SOURCE EXTRACT =

***

[libc-commits] [libc] [libc] Update GPU documentation pages (PR #84076)

Tue Mar 5 16:11:02 PST 2024

================
@@ -78,11 +121,120 @@ inspect the resulting code. This can be done using the following utilities:
 
 .. code-block:: sh
 
-   $> llvm-ar x libcgpu.a strcmp.cpp.o
-   $> clang-offload-packager strcmp.cpp.o --image=arch=gfx90a,file=gfx90a.bc
-   $> opt -S out.bc
-   ...
+  $> llvm-ar x libcgpu.a strcmp.cpp.o
+  $> clang-offload-packager strcmp.cpp.o --image=arch=generic,file=gfx90a.bc
+  $> opt -S out.bc
+  ...
 
 Please note that this fat binary format is provided for compatibility with
 existing offloading toolchains. The implementation in ``libc`` does not depend
 on any existing offloading languages and is completely freestanding.
+
+Direct compilation
+------------------
+
+Instead of using standard offloading languages, we can also target the CPU
+directly using C and C++ to create a GPU executable similarly to OpenCL. This is
+done by targeting the GPU architecture directly using `clang's cross compilation
+support https://clang.llvm.org/docs/CrossCompilation.html`_. This is the method
+that the GPU C library uses both to provide its definitions and to run tests.

***

TASK LIST =
**1)** Using the documentation diff, explain in one to three sentences why the fat binary format is provided.
**2)** Reproduce the documentation diff word for word from "Please note that" to "to run tests.".
**3)** Extend the GPU documentation diff past its final sentence.
The data that comes next is from a separate source.

DATA SHOWN =
***

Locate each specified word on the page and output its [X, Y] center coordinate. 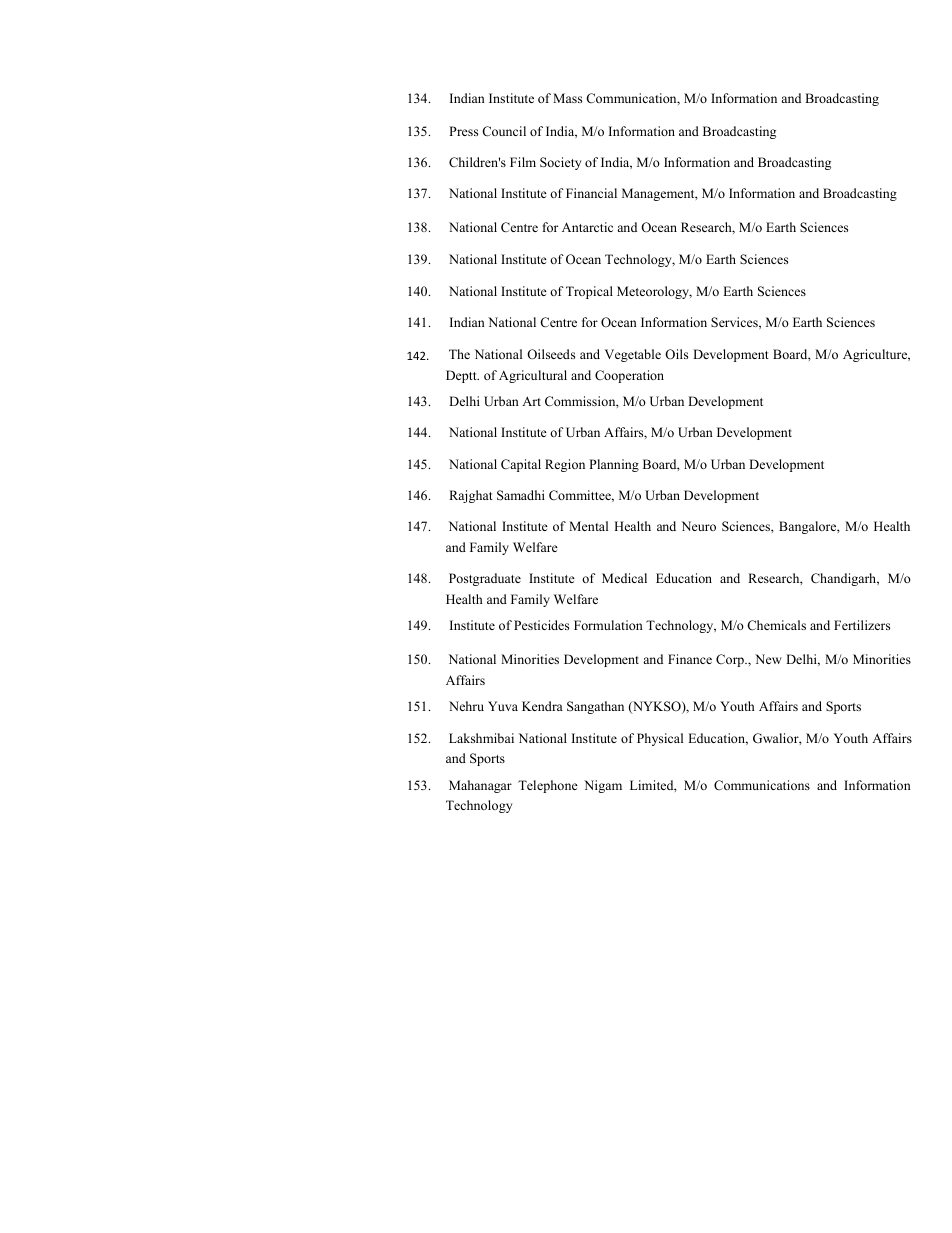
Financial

***

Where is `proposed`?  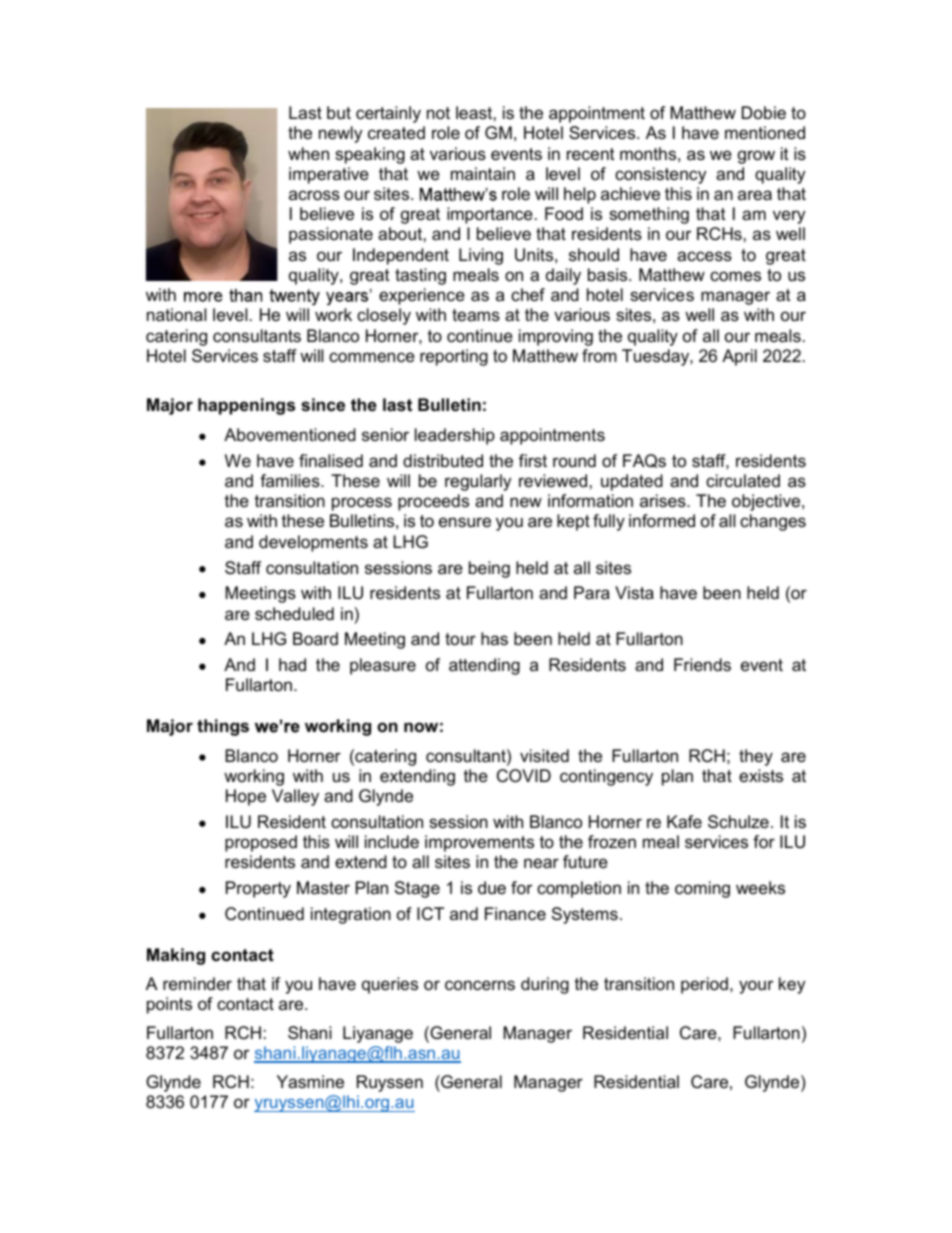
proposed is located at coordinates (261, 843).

***

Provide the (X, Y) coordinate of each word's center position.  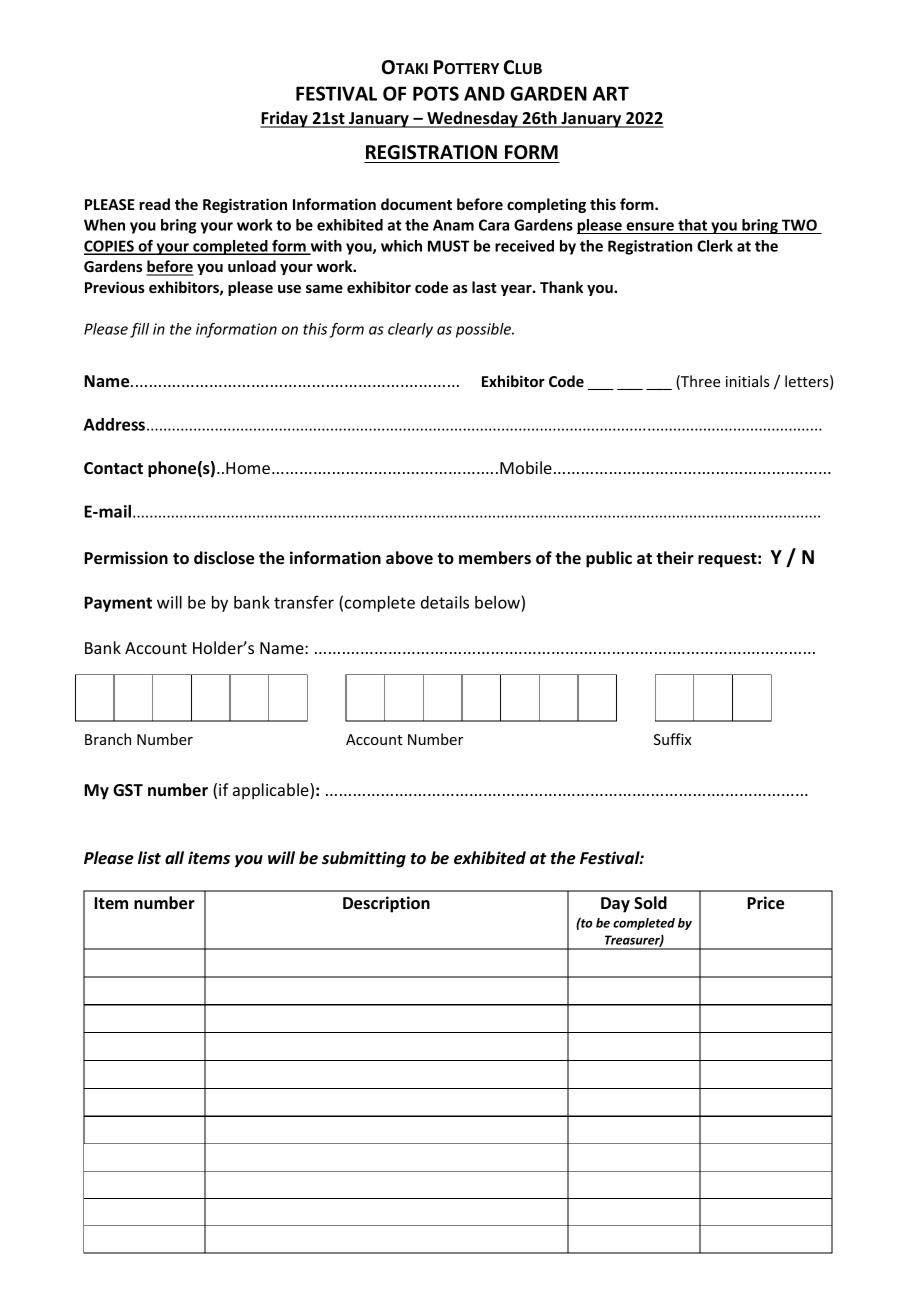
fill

***

RESULTS FOR EACH TASK =
**1)** The fat binary format is provided for compatibility with existing offloading toolchains. The implementation in libc does not depend on any existing offloading languages and is completely freestanding.

**2)**
Please note that this fat binary format is provided for compatibility with
 existing offloading toolchains. The implementation in ``libc`` does not depend
 on any existing offloading languages and is completely freestanding.
+
+Direct compilation
+------------------
+
+Instead of using standard offloading languages, we can also target the CPU
+directly using C and C++ to create a GPU executable similarly to OpenCL. This is
+done by targeting the GPU architecture directly using `clang's cross compilation
+support https://clang.llvm.org/docs/CrossCompilation.html`_. This is the method
+that the GPU C library uses both to provide its definitions and to run tests.

**3)**
+
+This allows us to easily define GPU specific libraries and programs that fit
+well into existing tools. In order to target the GPU effectively we rely heavily
+on the compiler's intrinsic and built-in functions. For example, the following
+function gets the thread identifier in the 'x' dimension on both GPUs.
+
+.. code-block:: c++
+
+  uint32_t get_thread_id_x() {
+  #if defined(__AMDGPU__)
+    return __builtin_amdgcn_workitem_id_x();
+  #elif defined(__NVPTX__)
+    return __nvvm_read_ptx_sreg_tid_x();
+  #else
+  #error "Unsupported platform"
+  #endif
+  }
+
+We can then compile this for both NVPTX and AMDGPU into LLVM-IR using the
+following commands.
+
+.. code-block:: sh
+
+  $> clang id.c --target=amdgcn-amd-amdhsa -mcpu=native -nogpulib -flto -c
+  $> clang id.c --target=nvptx64-nvidia-cuda -march=native -nogpulib -flto -c
+
+This support allows us to treat the GPU as a hosted environment by providing a C
+library and startup object just like a standard C library running on the host
+machine. Then, in order to execute these images we provide a loader utility to
+launch the executable on the GPU similar to a cross-compiling emulator.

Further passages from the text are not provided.